Text excerpt:
═══

In 2019-20, his third season at the helm, the Eagles went 23-8 and won the regular-season championship of the Big Sky Conference. Legans, 38, was chosen the league’s Coach of the Year. ESPN ranked him high on its “40 Under 40” list of the top NCAA Division I basketball coaches under the age of 40.

While the accolades were rolling in, it was a bittersweet time. His mother, Susan Legans, died at 70 in Santa Barbara just days before the Eagles clinched the top spot in the Big Sky standings. “She was the best,” Legans said. “She went to all my AAU tournament games and watched [online] every game I coached.”

Then the COVID-19 virus wiped out the Big Sky and NCAA tournaments. “It came crashing down pretty hard,” Legans said of the sudden end to EWU’s banner season.

═══

Source data:
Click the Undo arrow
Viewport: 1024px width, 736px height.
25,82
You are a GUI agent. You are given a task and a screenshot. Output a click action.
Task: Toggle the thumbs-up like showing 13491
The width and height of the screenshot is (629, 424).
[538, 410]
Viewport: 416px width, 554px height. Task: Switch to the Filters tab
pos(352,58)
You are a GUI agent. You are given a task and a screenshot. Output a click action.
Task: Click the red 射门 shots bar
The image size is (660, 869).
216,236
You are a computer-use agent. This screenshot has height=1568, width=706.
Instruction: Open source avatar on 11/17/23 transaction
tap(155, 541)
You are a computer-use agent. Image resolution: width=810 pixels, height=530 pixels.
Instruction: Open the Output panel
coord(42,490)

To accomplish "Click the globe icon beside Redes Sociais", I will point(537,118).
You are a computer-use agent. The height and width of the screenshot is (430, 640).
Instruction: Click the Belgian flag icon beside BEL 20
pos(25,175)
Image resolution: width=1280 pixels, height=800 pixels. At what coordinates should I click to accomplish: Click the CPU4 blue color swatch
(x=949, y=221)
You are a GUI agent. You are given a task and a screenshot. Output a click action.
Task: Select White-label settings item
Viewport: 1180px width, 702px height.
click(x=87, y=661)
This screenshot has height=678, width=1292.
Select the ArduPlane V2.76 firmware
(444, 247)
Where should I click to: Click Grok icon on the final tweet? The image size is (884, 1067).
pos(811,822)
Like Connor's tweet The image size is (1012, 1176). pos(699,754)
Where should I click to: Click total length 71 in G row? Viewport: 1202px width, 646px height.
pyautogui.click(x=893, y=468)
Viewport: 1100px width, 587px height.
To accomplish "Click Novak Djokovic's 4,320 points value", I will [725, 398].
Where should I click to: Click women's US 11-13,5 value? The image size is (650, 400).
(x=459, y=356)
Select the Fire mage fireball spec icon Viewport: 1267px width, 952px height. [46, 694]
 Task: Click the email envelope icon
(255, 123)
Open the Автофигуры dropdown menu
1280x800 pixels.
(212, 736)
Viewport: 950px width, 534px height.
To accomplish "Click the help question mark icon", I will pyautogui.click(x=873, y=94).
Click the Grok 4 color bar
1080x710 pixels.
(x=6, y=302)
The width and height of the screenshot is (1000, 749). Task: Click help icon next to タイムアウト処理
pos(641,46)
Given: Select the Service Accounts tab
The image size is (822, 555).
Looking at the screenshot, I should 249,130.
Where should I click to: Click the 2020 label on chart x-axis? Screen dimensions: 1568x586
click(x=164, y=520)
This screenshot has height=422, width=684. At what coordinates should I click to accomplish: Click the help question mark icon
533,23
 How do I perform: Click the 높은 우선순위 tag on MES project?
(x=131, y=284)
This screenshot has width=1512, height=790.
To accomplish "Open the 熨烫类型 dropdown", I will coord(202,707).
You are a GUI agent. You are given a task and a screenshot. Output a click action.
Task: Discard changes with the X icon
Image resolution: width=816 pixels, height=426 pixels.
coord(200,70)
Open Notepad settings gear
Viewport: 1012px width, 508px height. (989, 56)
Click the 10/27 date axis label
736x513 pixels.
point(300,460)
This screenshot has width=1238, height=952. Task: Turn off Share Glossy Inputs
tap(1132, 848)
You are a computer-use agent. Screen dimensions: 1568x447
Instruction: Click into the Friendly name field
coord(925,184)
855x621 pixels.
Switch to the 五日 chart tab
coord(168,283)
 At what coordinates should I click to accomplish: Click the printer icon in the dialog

═══

Your task: Write the next part of the passage about Legans and the Eagles' 2019-20 season, picking up after its last sentence. The data here comes from a separate source and has no connection to the text.

Answer box:
The college is located in Cheney, a small town south of Spokane. “I’m in a good spot,” said Legans, who has two children with his wife. Tatjana, a former player for EWU women’s team. “The kids are doing great. It’s very peaceful here.”

The worldwide Black Lives Matter movement swept into the area this month. When several EWU players wanted to participate in a protest march in Spokane, Legans, who is of mixed race, did not hesitate to give them the go-ahead. “I’m proud to see them support a cause that’s important to them,” he said.

Rodriguez is happy to see how far Legans has come. “He was living with a single mom in a one-bedroom condo,” he said. “That’s what the Boys & Girls Club is all about.”